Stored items
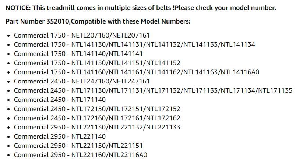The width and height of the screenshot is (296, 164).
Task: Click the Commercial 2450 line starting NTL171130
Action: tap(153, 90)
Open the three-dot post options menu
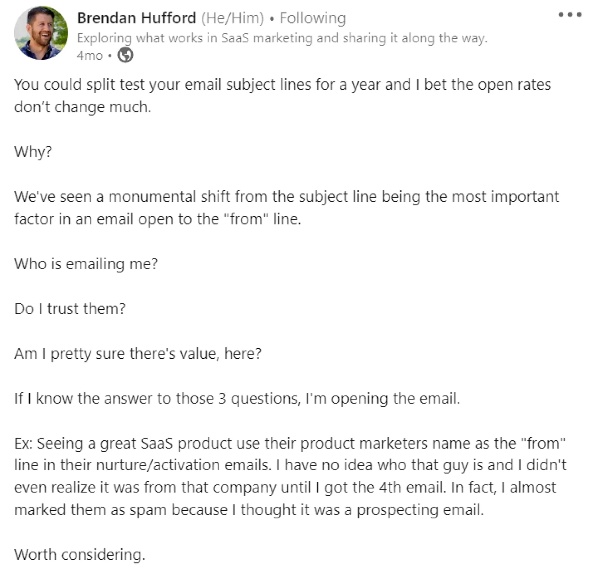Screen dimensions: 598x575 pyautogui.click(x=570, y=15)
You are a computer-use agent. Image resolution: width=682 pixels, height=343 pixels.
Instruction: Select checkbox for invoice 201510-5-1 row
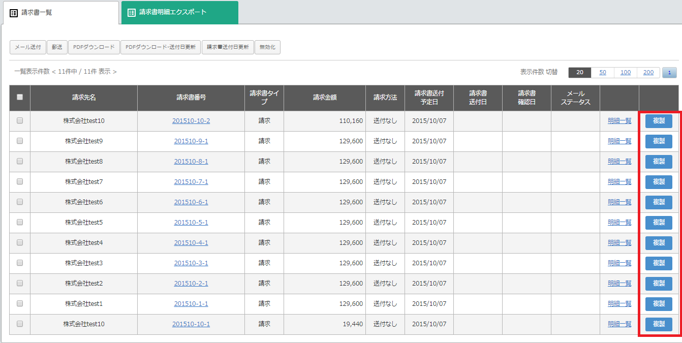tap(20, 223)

The problem ->
Omit the pictures. Write out exactly the lines from the one containing "Instruction: Select checkbox" through the last line of the entries, both of them included.

Completed task ->
Instruction: Select checkbox for invoice 201510-5-1 row
tap(20, 223)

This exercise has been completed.